Only the lines from the one with "[검색] (1425, 485)" through the last belong in the output; print them exactly as given below.
-------- Data supplied
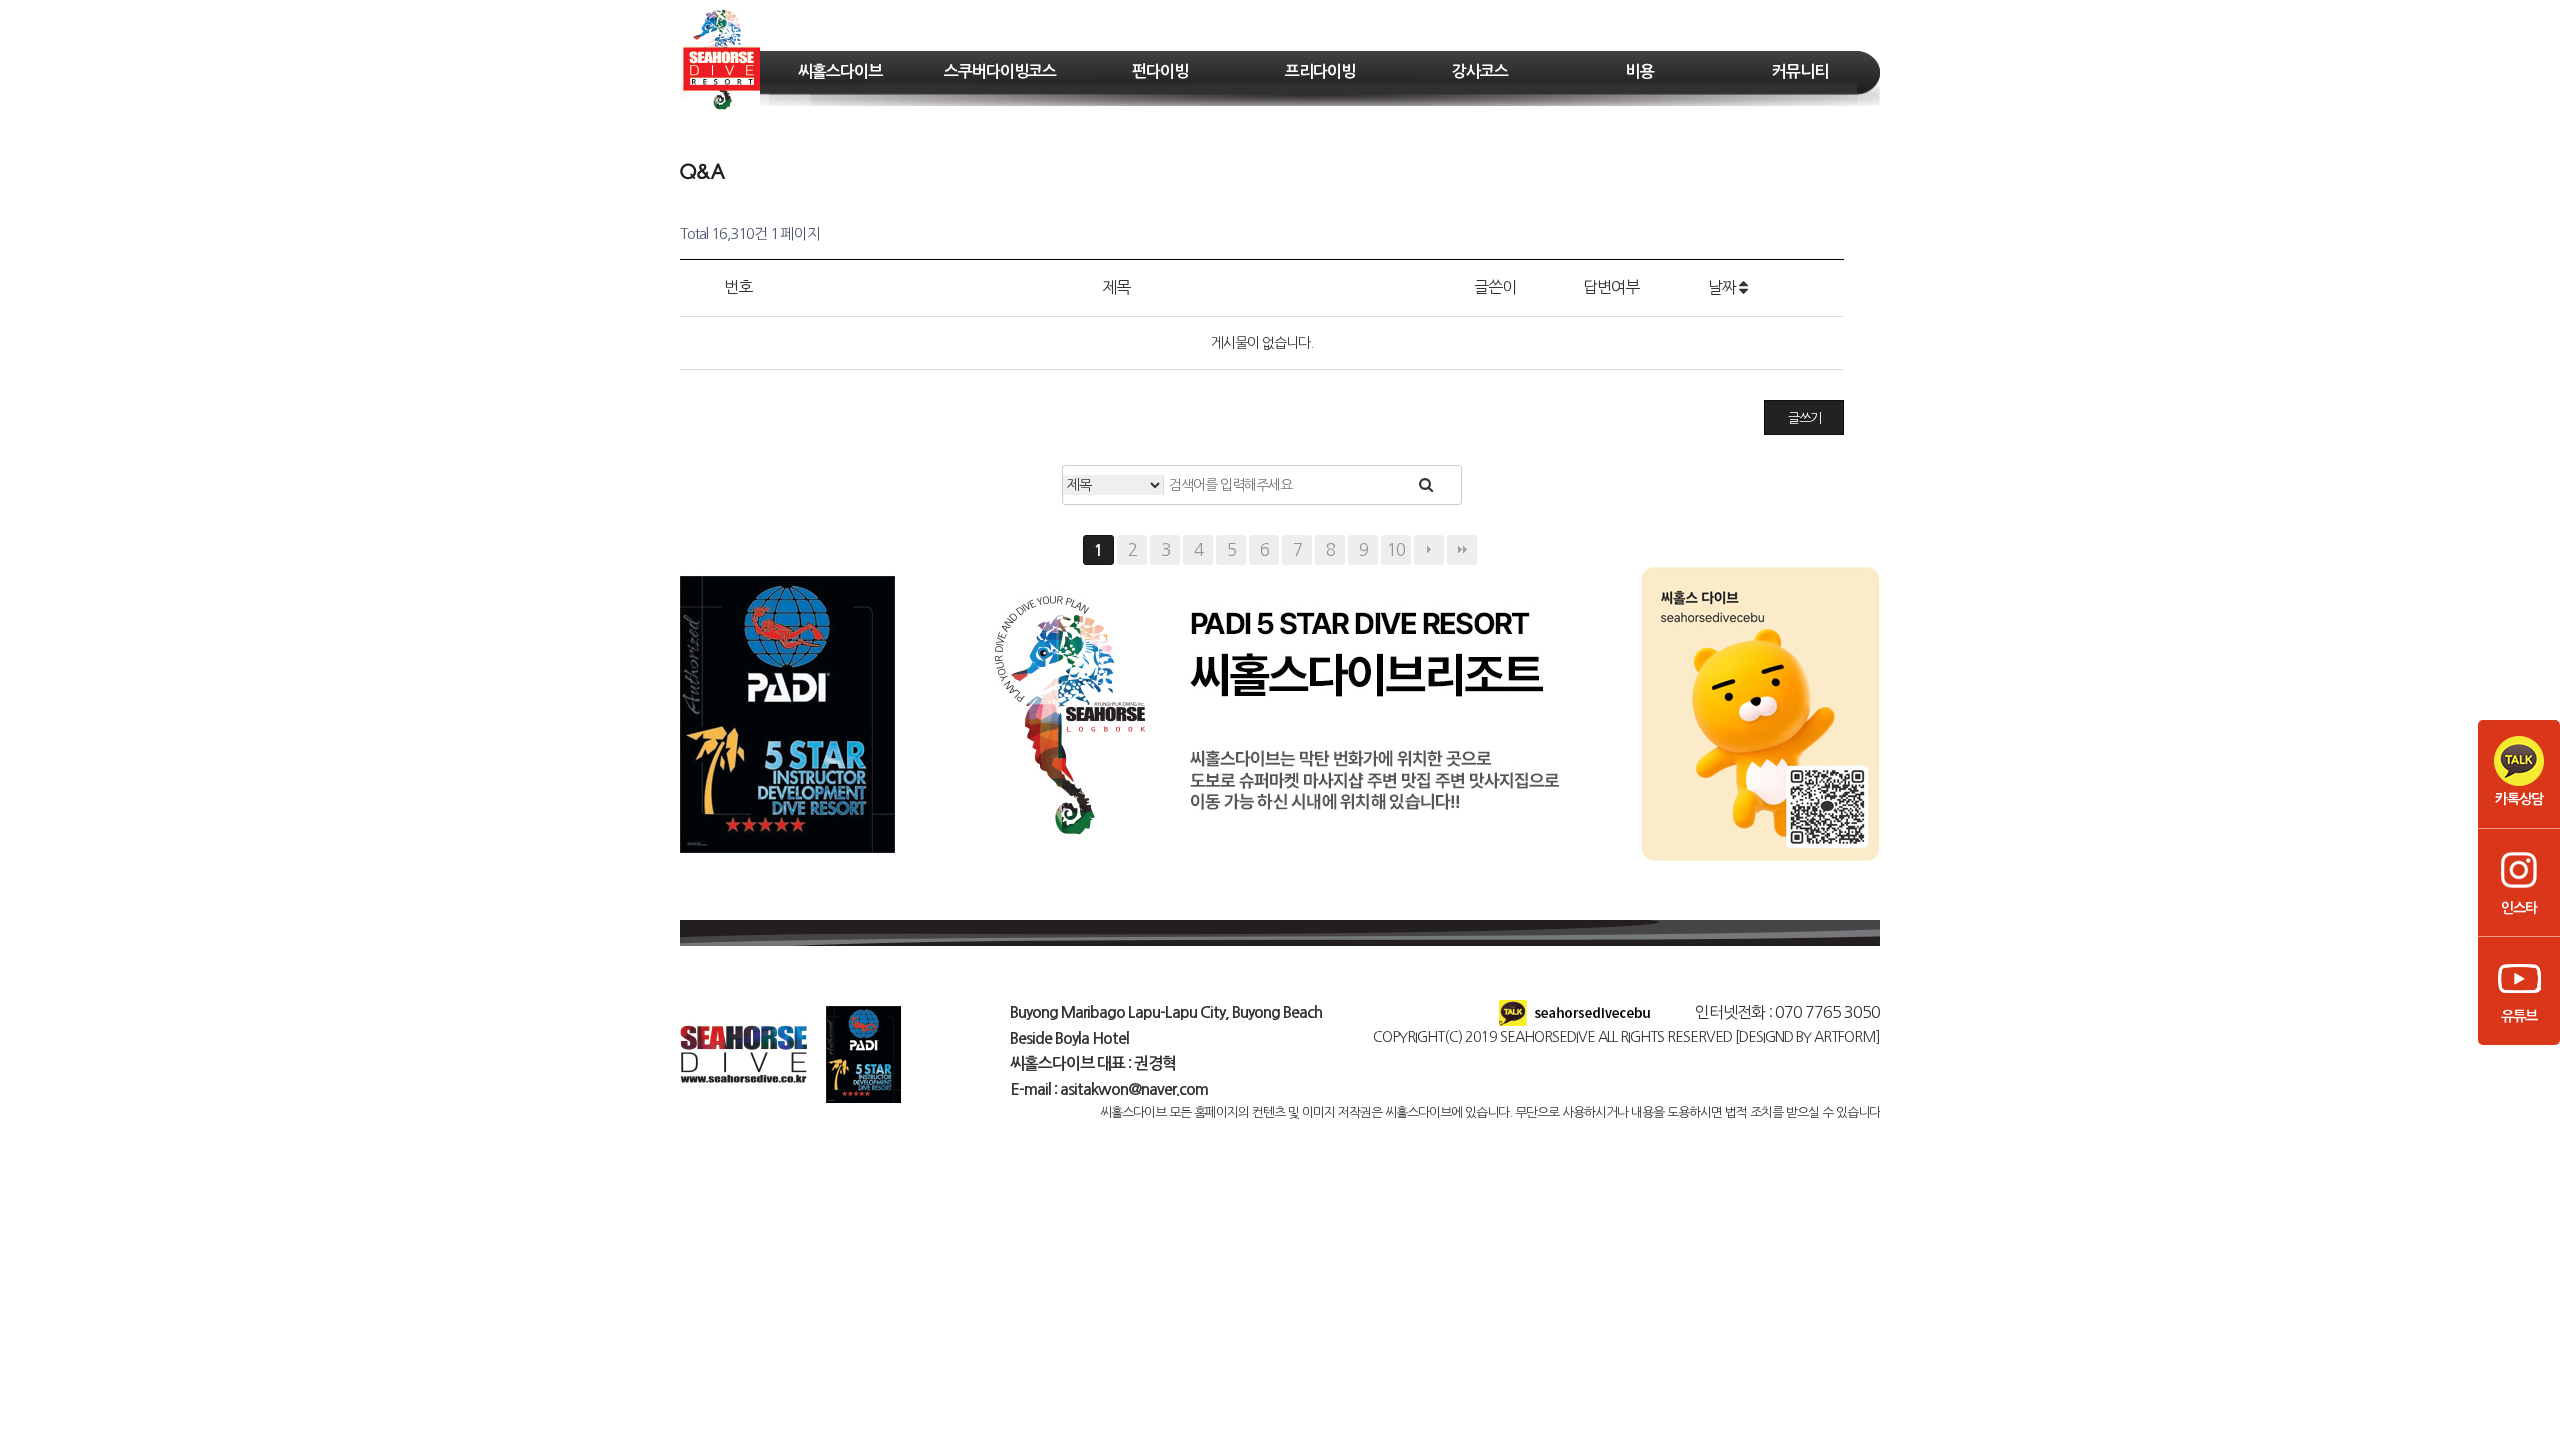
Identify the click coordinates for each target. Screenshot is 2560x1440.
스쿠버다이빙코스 (1000, 71)
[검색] (1425, 485)
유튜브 (2519, 1016)
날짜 (1723, 287)
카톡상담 (2519, 799)
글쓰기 (1804, 418)
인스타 (2519, 908)
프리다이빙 (1320, 71)
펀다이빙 (1160, 71)
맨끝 (1462, 550)
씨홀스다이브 (840, 71)
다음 (1429, 550)
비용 (1640, 71)
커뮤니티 (1800, 71)
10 (1396, 549)
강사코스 (1480, 71)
----------------
Response to the task:
[검색] (1425, 485)
유튜브 (2519, 1016)
날짜 (1723, 287)
카톡상담 (2519, 799)
글쓰기 (1804, 418)
인스타 (2519, 908)
프리다이빙 (1320, 71)
펀다이빙 (1160, 71)
맨끝 (1462, 550)
씨홀스다이브 (840, 71)
다음 (1429, 550)
비용 (1640, 71)
커뮤니티 (1800, 71)
10 (1396, 549)
강사코스 (1480, 71)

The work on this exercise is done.